1 - Ludicolo won't be moving so fast once an Electric type nails him with Thunder Wave.  (And we all know that Thunder _never misses_ during a rainstorm.)  Alternately, if we're playing Generation V, I can just Waterlog your Ludicolo, at which point you can kiss that Grass typing goodbye.

2 - If I bring in a Noctowl + Zoom Lens, moving last means Hypnosis is more likely to put you under, at which point I can start nailing you with supereffective STAB Air Slash (and Noctowl has a good Sp.Atk to power it).  Noctowl's also better than average when it comes to his Sp.Def.

3 - Or, if I bring in a Normal/Flying type with a Power Herb, I can nail you with a supereffective STAB Sky Attack on turn one, then follow it up with a STAB Hyper Beam on turn two.  If you're still alive after that, then you really _are_ doing good.

4 - Did you mention Toxic?  Okay, then I can just Synchronize it right back onto you, and you'll be going down.  Or I can just bring in a Poison type (got any good Ground moves, Ludicolo?) to begin with and start nailing you with a STAB _and_ supereffective Sludge Bomb, Poison Fang (which can badly poison), and all the rest.

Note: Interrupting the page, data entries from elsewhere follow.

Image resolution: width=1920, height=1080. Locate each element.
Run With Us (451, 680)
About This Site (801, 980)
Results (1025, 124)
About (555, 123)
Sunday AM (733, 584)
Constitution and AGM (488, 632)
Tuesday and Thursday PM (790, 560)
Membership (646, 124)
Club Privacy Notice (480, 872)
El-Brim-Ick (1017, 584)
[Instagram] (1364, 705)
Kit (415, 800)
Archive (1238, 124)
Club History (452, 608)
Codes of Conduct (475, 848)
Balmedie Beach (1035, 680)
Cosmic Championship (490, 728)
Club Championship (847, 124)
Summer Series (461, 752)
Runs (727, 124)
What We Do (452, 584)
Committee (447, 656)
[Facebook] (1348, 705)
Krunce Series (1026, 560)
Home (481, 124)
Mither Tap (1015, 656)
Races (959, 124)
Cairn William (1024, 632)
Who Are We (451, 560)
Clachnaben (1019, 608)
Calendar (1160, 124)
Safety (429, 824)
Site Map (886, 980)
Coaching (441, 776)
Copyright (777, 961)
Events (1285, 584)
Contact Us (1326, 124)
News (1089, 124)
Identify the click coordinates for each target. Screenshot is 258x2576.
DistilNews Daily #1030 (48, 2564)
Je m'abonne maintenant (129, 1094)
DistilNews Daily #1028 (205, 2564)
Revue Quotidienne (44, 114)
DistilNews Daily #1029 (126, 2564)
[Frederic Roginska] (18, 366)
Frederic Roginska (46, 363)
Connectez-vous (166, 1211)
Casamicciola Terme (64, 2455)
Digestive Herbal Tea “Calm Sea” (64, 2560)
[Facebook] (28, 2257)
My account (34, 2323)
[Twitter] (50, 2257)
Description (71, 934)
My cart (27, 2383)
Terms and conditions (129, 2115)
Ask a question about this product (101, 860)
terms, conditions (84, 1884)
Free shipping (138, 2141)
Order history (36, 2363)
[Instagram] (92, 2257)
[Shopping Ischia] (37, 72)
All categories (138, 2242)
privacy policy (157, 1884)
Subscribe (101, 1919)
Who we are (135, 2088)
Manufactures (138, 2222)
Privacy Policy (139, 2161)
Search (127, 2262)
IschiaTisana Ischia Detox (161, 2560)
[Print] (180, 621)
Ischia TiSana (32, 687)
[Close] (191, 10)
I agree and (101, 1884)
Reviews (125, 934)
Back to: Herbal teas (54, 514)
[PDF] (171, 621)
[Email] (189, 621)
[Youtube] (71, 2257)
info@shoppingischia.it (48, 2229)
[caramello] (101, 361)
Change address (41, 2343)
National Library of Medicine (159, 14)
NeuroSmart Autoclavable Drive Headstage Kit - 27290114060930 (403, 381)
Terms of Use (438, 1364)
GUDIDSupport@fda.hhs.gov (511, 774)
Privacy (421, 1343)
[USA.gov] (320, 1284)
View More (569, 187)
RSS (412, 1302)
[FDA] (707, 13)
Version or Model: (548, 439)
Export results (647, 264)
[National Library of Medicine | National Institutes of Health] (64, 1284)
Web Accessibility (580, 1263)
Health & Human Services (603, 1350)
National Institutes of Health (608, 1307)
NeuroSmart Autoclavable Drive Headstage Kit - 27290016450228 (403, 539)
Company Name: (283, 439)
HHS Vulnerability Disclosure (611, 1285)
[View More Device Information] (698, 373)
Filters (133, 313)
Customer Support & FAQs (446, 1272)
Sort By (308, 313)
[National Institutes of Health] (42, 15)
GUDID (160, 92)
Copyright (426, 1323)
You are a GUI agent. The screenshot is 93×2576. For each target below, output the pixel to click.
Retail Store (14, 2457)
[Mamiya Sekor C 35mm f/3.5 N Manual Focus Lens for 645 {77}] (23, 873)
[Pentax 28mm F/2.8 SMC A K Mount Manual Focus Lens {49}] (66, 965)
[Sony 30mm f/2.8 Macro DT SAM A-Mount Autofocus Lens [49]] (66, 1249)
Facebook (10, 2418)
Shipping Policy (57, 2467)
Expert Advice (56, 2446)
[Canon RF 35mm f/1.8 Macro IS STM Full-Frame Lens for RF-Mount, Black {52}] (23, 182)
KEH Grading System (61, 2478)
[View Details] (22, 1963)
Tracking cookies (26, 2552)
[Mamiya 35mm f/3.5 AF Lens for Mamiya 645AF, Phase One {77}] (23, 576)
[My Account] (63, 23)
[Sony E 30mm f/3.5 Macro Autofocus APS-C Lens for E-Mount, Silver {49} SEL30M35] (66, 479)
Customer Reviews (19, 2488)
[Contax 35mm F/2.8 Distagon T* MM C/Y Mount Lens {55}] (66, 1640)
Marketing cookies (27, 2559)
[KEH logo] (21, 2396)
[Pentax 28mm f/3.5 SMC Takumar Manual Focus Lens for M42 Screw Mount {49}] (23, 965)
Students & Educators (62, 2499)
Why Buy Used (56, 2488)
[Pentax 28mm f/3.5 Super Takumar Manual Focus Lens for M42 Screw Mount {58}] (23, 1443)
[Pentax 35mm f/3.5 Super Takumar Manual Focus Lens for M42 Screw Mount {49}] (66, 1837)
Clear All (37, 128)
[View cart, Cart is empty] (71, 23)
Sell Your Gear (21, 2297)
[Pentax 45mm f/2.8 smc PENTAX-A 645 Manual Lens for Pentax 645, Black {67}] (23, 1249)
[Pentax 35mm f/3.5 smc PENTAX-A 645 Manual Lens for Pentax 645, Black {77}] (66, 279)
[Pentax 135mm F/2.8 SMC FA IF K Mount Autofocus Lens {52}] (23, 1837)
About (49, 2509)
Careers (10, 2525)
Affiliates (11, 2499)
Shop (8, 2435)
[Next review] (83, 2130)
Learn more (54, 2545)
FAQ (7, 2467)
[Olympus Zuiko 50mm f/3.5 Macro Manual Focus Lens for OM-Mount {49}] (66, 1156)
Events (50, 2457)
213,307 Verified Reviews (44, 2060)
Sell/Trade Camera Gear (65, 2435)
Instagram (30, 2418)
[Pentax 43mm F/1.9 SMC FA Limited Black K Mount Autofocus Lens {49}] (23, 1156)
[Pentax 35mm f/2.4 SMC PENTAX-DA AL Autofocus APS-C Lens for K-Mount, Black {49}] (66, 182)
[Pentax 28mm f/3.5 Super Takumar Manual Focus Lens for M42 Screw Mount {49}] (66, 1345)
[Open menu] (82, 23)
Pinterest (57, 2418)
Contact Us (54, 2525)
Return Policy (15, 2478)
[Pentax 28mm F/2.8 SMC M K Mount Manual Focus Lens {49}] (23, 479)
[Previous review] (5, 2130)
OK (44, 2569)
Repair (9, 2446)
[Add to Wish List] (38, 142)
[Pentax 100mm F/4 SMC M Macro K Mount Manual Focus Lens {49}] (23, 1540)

If you haven't played competitive multiplayer (to be fair, I haven't either), try it sometime and you'll see just how damned fast a good opponent can crack that pineapple wide open.


----------



## Xenke (Feb 21, 2011)

Stratadrake said:


> Since we're only speaking in theory, let's see:
> 
> 1 - Ludicolo won't be moving so fast once an Electric type nails him with Thunder Wave.  (And we all know that Thunder _never misses_ during a rainstorm.)  Alternately, if we're playing Generation V, I can just Waterlog your Ludicolo, at which point you can kiss that Grass typing goodbye.
> 
> ...


 
Someone's angry. :roll:


----------



## SirRob (Feb 21, 2011)

Xenke said:


> Someone's angry. :roll:


That's called ownage, not anger. The only one angry here is me.

SOMEONE PLAY ME DARN IT.


----------



## Xenke (Feb 21, 2011)

SirRob said:


> That's called ownage, not anger. The only one angry here is me.
> 
> SOMEONE PLAY ME DARN IT.


 
NO, you sound too serious and I'm not going to waste hours, if not days, training a new team when I'm still fucking around trying to beat Emerald for the first time. :V


----------



## SirRob (Feb 21, 2011)

Xenke said:


> NO, you sound too serious and I'm not going to waste hours, if not days, training a new team when I'm still fucking around trying to beat Emerald for the first time. :V


No. No. I get owned by serious teams.


----------



## Xenke (Feb 21, 2011)

SirRob said:


> No. No. I get owned by serious teams.


 
Also my ghost team hasn't come to fruition yet. :[

That's the only way I'm going to play online: in style.


----------



## Waffles (Feb 21, 2011)

1- Thunder's only neutrally effective. Lower speed? He's meant to tank, who gives an eff about speed.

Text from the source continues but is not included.